La nuova Europa emersa dalle urne e i suoi governi fin qui hanno deluso, (indispensabile tuttavia continuare investire in un cambiamento, che ci auguriamo possibile) l’era Trump, invece, sistematicamente e almeno per il momento, ha travolto i diritti e annichilito gli obiettivi. Nel caos mondiale che ha generato, il tycoon sguazza a proprio agio, ma con quale credibilità? Nonostante il cambiamento epocale che stiamo attraversando, guidato con spregiudicatezza dagli Stati Uniti, la ricetta per la pace non cambia. La sua ricerca si fonda sulla solidarietà tra i popoli, sulla cooperazione internazionale e sul superamento delle divisioni in un progetto laico condiviso, almeno per cominciare.

D’altra parte, nello smarrimento di questi mesi di fronte ad atrocità che ci trovano impotenti, quasi assuefatti alle narrazioni che giustificano la violenza e la militarizzazione sotto il cielo della dea Europa - laddove la corsa agli armamenti porta alla tirannia, come rifletteva Don Sturzo - la necessità di quel progetto condiviso diventa impellente. Non si ricostruisce l’identità europea nella ricorsa estenuante, (imposta da Trump e dai suoi alleati o sodali, Netanyahu e Putin) dei vari leader occidentali che si precipitano a Washington a comando. Da ultimo, basterebbe soffermarsi sul report relativo agli abusi in tema di diritti umani, diffuso come ogni anno dal Dipartimento di Stato americano e offerto martedì scorso al Congresso degli Stati Uniti per le consuete valutazioni. Il documento è stato stravolto nell’impostazione e così nei contenuti.

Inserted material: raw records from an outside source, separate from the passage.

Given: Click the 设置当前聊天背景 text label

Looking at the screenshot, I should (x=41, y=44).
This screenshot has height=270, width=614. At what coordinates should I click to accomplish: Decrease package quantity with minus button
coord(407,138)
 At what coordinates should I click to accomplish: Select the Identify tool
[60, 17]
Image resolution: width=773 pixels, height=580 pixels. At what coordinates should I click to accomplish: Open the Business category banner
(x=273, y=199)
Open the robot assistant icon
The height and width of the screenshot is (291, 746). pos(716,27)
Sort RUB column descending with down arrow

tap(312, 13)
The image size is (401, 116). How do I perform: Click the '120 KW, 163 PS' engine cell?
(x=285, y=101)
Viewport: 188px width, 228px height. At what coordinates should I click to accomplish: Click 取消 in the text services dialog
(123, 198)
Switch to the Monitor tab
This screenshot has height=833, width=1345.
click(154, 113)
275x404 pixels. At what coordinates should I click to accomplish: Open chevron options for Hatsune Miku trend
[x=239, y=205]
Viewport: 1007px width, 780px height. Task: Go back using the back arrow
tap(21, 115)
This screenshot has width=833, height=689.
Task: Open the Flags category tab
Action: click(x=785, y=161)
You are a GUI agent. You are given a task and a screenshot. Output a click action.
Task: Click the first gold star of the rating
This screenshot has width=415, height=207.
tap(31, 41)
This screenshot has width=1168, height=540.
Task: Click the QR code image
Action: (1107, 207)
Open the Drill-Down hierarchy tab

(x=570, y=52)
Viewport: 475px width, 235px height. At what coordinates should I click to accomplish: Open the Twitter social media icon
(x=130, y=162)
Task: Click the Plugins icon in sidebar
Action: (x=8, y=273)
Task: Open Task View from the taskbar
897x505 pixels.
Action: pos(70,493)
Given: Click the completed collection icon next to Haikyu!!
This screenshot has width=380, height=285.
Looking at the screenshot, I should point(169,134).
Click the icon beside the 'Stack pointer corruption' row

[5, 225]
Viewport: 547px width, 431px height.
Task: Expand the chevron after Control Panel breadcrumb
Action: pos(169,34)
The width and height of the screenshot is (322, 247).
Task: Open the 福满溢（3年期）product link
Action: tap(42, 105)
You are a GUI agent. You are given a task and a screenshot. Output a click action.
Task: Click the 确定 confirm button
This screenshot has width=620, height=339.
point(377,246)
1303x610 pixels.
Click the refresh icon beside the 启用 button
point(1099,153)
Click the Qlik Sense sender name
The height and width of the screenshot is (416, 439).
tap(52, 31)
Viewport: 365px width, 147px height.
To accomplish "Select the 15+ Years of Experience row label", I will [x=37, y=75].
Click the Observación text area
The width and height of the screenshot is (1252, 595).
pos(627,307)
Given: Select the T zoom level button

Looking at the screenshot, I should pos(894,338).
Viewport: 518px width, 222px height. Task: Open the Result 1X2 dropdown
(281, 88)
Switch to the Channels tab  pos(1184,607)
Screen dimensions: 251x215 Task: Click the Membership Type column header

I redattori dell’ufficio avevano quasi ultimato il lavoro già nei primi mesi dell’era Trump, ma poi, in gran parte sostituiti dal personale inserito dalla nuova Amministrazione, ne hanno seguito le nuove linee guide. In pratica, a differenza del passato, secondo la CNN e non solo (il giudizio è condiviso da Amnesty, Human Right Watch, ecc.) ne è risultato un dossier «ridimensionato, pieno di omissioni, critico nei confronti di molti Paesi, anche a sproposito, sbiadito invece nelle censure verso quelli più vicini al presidente». A titolo di esempio: la Francia, la Germania e la Gran Bretagna sono stati citati nel documento con l’accusa di violare la libertà di parola. Così il Brasile ed il Sud Africa, considerati ostili dall’Amministrazione, che ne ha sottolineato la situazione «significativamente peggiorata» dei diritti umani. Nessuna sottolineatura invece per il Salvador del presidente Bukele, dichiaratamente nelle simpatie di Trump. La sempre fragile democrazia centro-americana sta scivolando in un regime, dove, con pugno di ferro si reprime ogni libertà civile, mentre le carceri del paese sono affollate da oppositori politici e immigrati deportati, detenuti in condizioni disumane. Nessun accenno. Poco spazio anche all’Afghanistan, consegnato ai talebani proprio dalla prima amministrazione Trump. Scarsi i riferimenti alle violenze quotidiane in corso, soprattutto sulla pelle delle donne, ma la sottolineatura che, in tema di sicurezza, il governo islamista radicale avrebbe fatto notevoli passi in avanti.

E a proposito d’Israele? A fronte delle quasi 100 pagine dedicate lo scorso anno alla «guerra di Gaza», corredate di appendici e citazioni, nel report attuale se ne ritrovano appena una decina. Non rileva la catastrofe umanitaria che ha sprofondato nell’inferno i palestinesi, oramai da quasi 700 giorni, né l’esorbitante numero di vittime. Non sono annotate - a differenza del report precedente - anche le responsabilità in capo alle truppe di occupazione israeliane o al governo fondamentalista di Netanyahu. Ossessivamente si ripete il nome di Hamas, così come la minaccia del terrorismo. E gli ostaggi israeliani che non sono stati liberati? E i prigionieri palestinesi che restano in carcere senza processo? Vengono incontro le immagini, che hanno mostrato per pochi secondi l’ultimo leader dei palestinesi Manrwan Barghouti e che hanno fatto il giro del mondo. Barghouti è in isolamento dal 7 ottobre del 2023, ovvero dal pogrom di Hamas contro Israele e in cella da 23 anni. Se ne ignorava la sorte. Scortato da una telecamera, Ben Gvir, il più oltranzista dei ministri israeliani, è andato invece proprio da lui per umiliarlo, convinto di affossare così anche l’ultima speranza dei palestinesi.

Quelle riprese, invece: un uomo inerme che guardava negli occhi il suo carnefice hanno ingigantito il senso dell’umanità che è più forte della violenza, punendo l’arroganza, L’effetto è stato dirompente. Addirittura la speranza si è riaccesa. Per Trump, considerato quanto scritto, compreso l’imbarazzante report del suo dipartimento e arrivando a Barghouti, potrebbe essere un’ottima lezione. La realtà mistificata si vendica e l’arroganza non paga. I fatti parlano, benché si provi a nasconderli e le coscienze, che non si vendono, continueranno a ribellarsi.